To eat Szczecin pasztecs, you need to go to a typical Szczecin snack bar. A good address for this is the bar Pasztecik in the center not far from Aleja Fontann. But beware: like many pierogi restaurants, Szczecin's pastel snack bars are closed on Sundays.
Bar Pasztecik, aleja Wojska Polskiego 46, 70-001 Szczecin
7. Cocktail with a view over Szczecin: Cafe 22
A 360-degree panoramic view over Szczecin and a martini cocktail to go with it…sounds good to me? I think so too! The top address for a sundowner with a view is Cafe 22 in Szczecin. As the name suggests, the cafe-bar is located in the 22nd floor. The 22nd floor of the Pazim building, a complex whose center is a round tower of steel and glass and to which the Radisson Blu Hotel is also attached.

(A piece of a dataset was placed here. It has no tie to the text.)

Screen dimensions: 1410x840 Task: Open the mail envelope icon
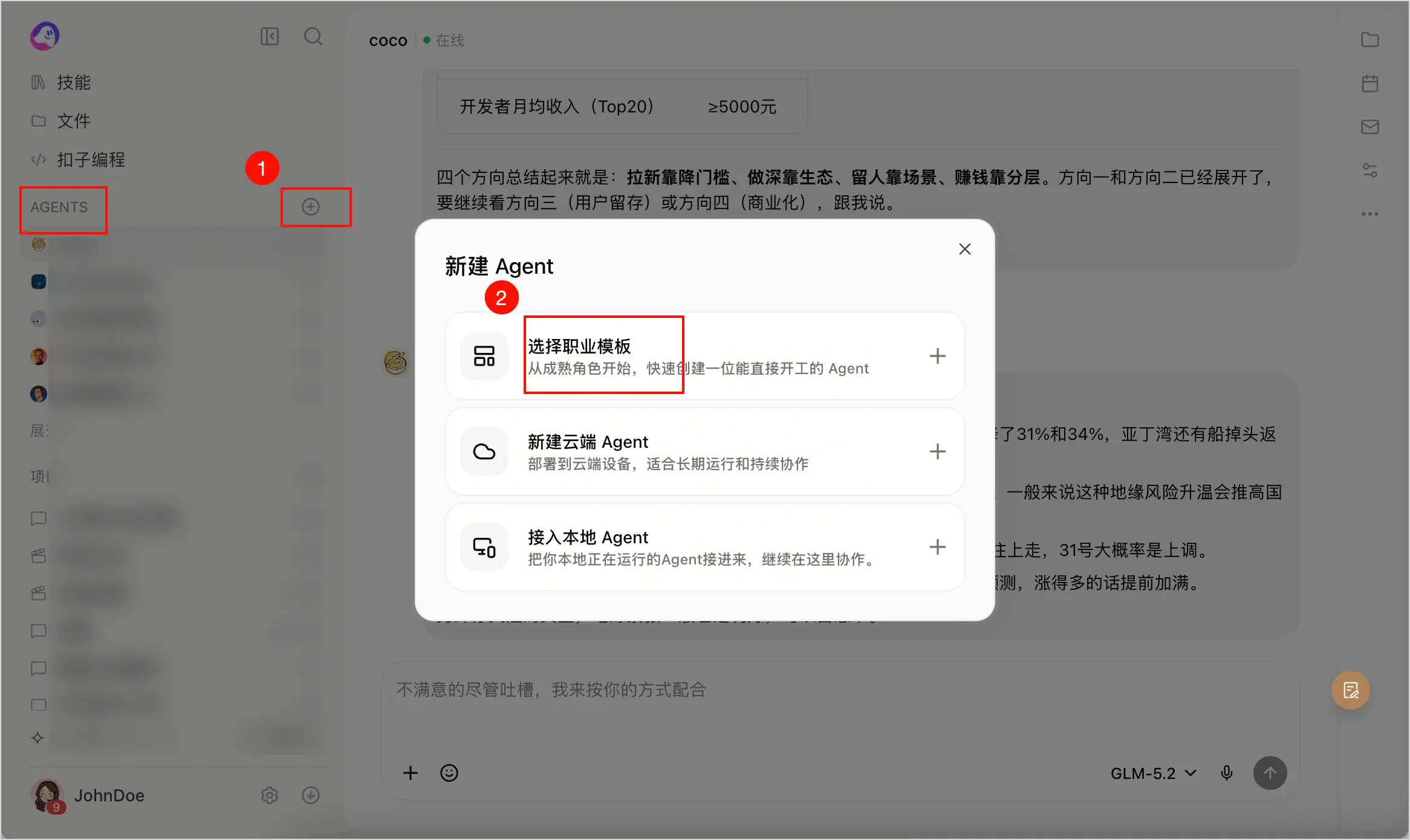[x=1369, y=127]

The cocktail menu doesn't hold any big surprises, but it does have the usual classics on offer. Besides a long drink or cocktail, you should also try the Starka vodka, which is distilled in Szczecin, in Cafe 22. The culinary offer doesn't make it on my must-eat list, there are pragmatic bar food like panini, burgers and sandwiches. The cakes in the showcase, on the other hand, look very promising and if you've ever wanted to try a Sacher cake outside of Vienna in the tallest building in Szczecin, you should do it at Cafe 22. By the way, according to the cafe, sweet dishes that you can eat in 22. If you eat chocolate on a stick, you don't eat it – sounds like a very plausible theory, don't you think??

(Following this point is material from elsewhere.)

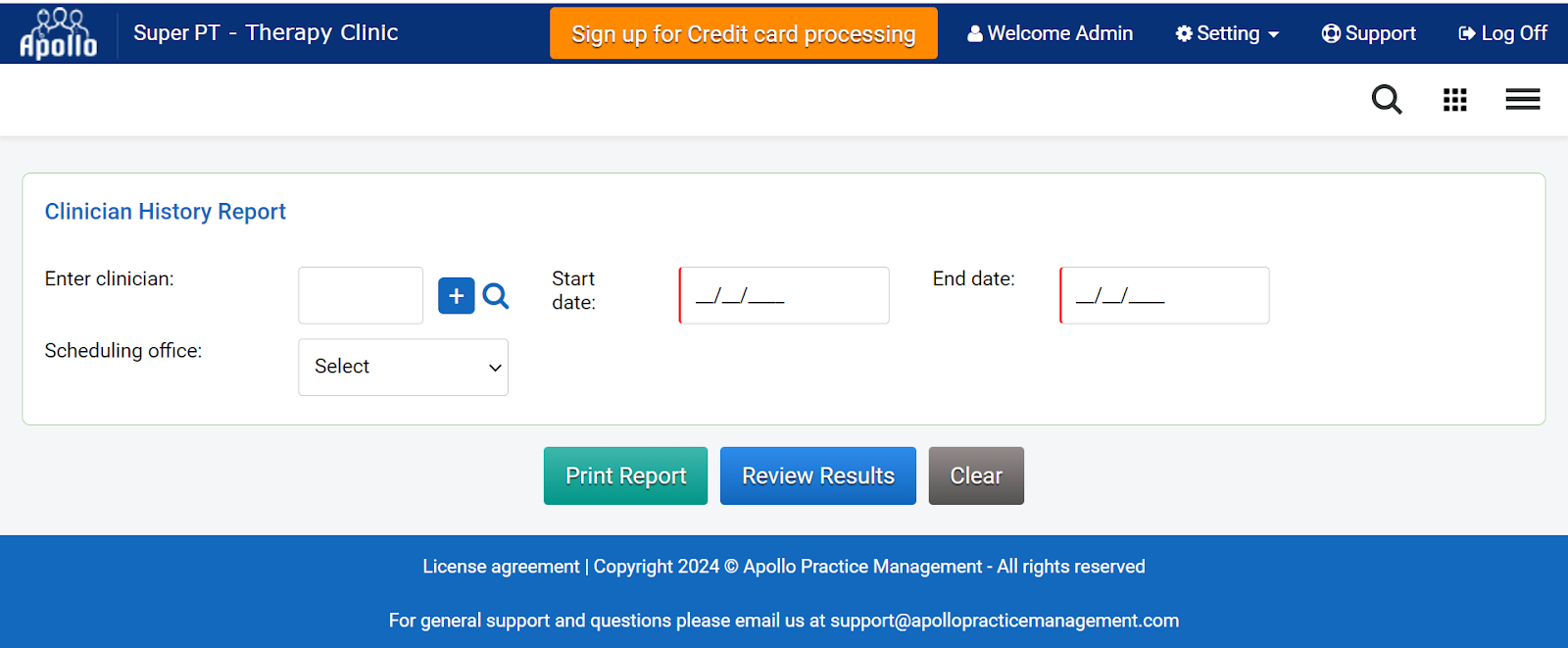Open the Scheduling office Select dropdown
The image size is (1568, 648).
(x=403, y=367)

Cafe 22, plac Rodła 8, 70-419 Szczecin
8. Chocolate rush, guaranteed calorie-free
When you are the 22.-If you don't believe in the low-fat, low-carb, low-everything thesis, I've got the ultimate low-fat, low-carb, low-everything tip for you. What's the greatest thing about chocolate?? Alright, this is the moment when the delicate temptation melts on your tongue. But the second best thing about chocolate, in my opinion, is definitely the scent. The smell of liquid chocolate is one of those things that fogs my brain and puts me in an intoxication-like state of bliss. That's exactly the endorphin kick you can experience in Szczecin, and without any mean side effects like waistline fat or hamster cheeks. How it works? You just have to walk along the Oder River, near the North East Marina and across from the famous Hook Terrace.

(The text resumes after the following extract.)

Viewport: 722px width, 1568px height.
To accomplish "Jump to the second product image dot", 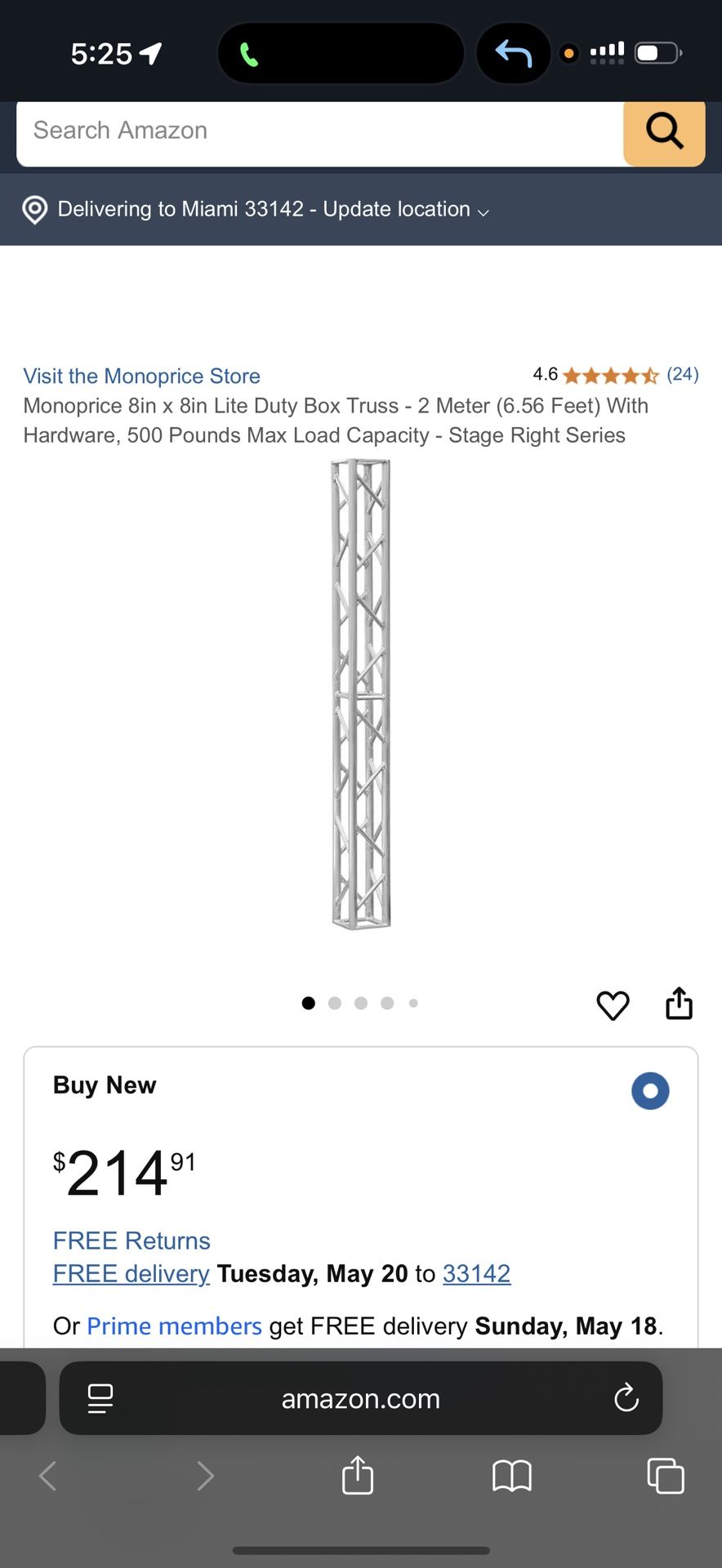I will coord(335,1003).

Nearby is a chocolate factory and you can smell it – enormously! When I stayed there with my blogger friend on a Monday morning before dawn to photograph the sunrise, we had no clue at first, until we both assured each other that we were not hallucinating. It made us both enormously happy. Extra tip, but now with calories: If the smell isn't enough for you and you want to eat chocolate now more than ever, then be sure to try the chocolates from the small store "Jarmark Jakubowy" opposite the Jakobi Church.
How to get to Szczecin
Especially from Berlin Szczecin is very easy to reach by regional train. The journey takes about two hours from Berlin Central Station, depending on the connection and the change of trains. The great thing is that the Berlin-Brandenburg ticket is also valid here, d.h. here you can buy on a ticket for 29 euros (resp. 22 euros in the evening from 6 pm with the Brandenburg-Berlin-Nacht-Ticket) up to five people ride. What you can experience in one day in Szczecin you can read at Synke-unterwegs in her article "A trip abroad for 20 Euro."